Oleh: Dr. H. Akhyar, S.Ag M.Ag
Dalam buku terbarunya, Mulhim al-‘Alam (2021), Aidh al-Qarni menjuluki Nabi Muhammad SAW sebagai Sang Inspirator Dunia. Kinerja kenabian dan kemanusiaan beliau selalu menginspirasi umat manusia untuk menjadi pribadi yang berakhlak mulia, bermanfaat, dan bermartabat.Tidak ada pemimpin dunia lain yang tutur kata, tindakan, sifat, dan kepribadiannya dicatat dan dibukukan sedemikian lengkap dan detail, melibatkan begitu banyak perawi dan penulis hadis. Gaya komunikasi beliau sangat santun, bersahabat, bermakna, persuasif, efektif, dan solutif. Beliau adalah komunikator ulung dan motivator paling sukses dalam memengaruhi umatnya untuk menjadi umat terbaik.

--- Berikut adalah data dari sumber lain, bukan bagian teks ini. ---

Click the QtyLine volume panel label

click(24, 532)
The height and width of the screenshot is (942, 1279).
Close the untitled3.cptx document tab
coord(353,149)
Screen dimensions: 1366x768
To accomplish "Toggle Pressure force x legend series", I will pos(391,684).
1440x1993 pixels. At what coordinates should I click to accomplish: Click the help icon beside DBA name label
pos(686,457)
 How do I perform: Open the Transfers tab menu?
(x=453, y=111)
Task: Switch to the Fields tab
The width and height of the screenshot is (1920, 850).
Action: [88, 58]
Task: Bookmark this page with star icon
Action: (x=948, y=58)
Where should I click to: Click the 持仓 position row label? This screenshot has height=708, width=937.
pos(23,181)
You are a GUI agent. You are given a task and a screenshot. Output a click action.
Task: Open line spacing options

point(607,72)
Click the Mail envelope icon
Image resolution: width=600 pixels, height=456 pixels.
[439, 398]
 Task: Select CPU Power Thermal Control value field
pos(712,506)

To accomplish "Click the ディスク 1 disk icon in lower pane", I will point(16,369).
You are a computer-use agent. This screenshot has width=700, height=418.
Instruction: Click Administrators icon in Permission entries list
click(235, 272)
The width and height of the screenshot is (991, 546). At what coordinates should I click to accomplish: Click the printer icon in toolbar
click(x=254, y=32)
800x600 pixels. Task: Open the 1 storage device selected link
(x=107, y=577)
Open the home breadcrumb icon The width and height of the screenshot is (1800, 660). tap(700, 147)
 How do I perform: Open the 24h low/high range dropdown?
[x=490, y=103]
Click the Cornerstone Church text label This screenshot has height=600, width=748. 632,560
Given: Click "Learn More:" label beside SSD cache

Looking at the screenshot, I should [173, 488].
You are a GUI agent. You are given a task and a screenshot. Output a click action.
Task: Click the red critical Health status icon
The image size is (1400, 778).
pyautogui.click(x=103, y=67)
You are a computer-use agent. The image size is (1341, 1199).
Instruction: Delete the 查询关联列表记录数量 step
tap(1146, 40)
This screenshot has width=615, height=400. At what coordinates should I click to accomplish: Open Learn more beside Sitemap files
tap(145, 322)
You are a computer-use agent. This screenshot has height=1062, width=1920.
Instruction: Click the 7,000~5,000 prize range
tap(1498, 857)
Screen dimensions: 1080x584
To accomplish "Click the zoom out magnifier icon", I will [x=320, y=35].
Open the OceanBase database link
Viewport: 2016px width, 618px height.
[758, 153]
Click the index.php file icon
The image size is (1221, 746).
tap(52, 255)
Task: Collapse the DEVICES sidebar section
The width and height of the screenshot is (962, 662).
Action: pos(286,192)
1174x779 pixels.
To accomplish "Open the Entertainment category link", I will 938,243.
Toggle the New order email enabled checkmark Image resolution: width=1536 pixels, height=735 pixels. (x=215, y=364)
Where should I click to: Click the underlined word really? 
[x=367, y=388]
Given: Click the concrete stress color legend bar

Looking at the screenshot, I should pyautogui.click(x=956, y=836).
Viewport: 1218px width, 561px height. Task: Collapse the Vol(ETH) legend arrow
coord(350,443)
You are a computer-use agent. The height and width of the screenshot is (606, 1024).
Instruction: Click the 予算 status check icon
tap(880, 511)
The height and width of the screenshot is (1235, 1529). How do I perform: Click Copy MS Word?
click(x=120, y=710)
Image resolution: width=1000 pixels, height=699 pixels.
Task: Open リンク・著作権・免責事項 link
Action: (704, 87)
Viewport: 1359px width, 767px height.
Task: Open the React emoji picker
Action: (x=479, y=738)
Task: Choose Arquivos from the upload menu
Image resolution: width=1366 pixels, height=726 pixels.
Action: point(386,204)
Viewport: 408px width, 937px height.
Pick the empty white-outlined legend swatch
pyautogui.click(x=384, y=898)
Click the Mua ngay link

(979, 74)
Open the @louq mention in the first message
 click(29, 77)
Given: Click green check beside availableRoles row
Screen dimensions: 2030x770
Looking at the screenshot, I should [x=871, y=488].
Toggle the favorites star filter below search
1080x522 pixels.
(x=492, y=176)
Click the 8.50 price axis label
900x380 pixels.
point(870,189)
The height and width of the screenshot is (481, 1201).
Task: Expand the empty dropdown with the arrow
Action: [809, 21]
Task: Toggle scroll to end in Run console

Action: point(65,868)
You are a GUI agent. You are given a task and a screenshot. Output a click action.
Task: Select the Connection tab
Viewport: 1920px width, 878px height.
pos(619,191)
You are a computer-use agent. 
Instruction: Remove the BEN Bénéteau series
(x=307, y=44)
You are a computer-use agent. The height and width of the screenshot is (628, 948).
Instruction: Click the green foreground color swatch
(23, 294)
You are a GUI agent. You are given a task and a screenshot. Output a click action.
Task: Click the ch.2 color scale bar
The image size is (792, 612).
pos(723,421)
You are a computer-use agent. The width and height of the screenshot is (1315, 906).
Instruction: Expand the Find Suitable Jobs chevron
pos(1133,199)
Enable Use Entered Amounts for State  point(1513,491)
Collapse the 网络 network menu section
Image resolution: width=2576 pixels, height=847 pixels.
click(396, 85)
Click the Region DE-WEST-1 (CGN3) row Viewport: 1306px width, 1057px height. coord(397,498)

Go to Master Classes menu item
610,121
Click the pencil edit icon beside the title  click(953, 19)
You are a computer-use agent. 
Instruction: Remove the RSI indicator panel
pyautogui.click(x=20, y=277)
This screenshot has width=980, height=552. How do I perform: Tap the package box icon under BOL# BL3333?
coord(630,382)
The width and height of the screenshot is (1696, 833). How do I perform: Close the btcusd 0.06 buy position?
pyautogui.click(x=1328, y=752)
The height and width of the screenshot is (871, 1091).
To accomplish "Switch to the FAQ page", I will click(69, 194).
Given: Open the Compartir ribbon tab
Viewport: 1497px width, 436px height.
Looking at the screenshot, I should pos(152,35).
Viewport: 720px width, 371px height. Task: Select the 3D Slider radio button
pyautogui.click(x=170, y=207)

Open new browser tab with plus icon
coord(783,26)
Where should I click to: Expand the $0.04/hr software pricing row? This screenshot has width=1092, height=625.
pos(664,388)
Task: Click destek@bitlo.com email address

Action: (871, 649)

Meskipun kerap dihujat dan difitnah, terutama oleh mereka yang belum mengenal keagungan akhlaknya, inspirasi ajaran Nabi menembus ruang dan waktu, lintas zaman. Hal ini terbukti dengan jumlah pengikut (follower) beliau yang mencapai lebih dari 1,8 miliar Muslim di seluruh dunia.
Dalam Hadyus al-Nabawiyyah fi al-Taghyir al-Ijtima’i (2002), Hannan Lahham menegaskan bahwa Muhammad adalah hamba pilihan Tuhan yang memiliki rekam jejak paling jelas, sempurna, dan memesona karena sanad geneologis dan kenabiannya yang pasti.
Nabi bersabda, “Sesungguhnya Allah telah memilih Kinanah dari keturunan Nabi Ismail, memilih Quraisy di antara keturunan Kinanah, memilih Bani Hasyim di antara kaum Quraisy, dan memilihku di antara Bani Hasyim.” (HR. Muslim).
Hadis ini membawa dua pesan penting. Pertama, garis keturunan (nasab) sangat penting dalam ranah sosial, politik, dan kepemimpinan. Secara geneologis, Nabi memiliki nasab kenabian dan kepemimpinan yang sangat disegani. Beliau mewarisi tradisi kepemimpinan profetik yang terpercaya, terutama dari kakeknya, Abdul Muthalib.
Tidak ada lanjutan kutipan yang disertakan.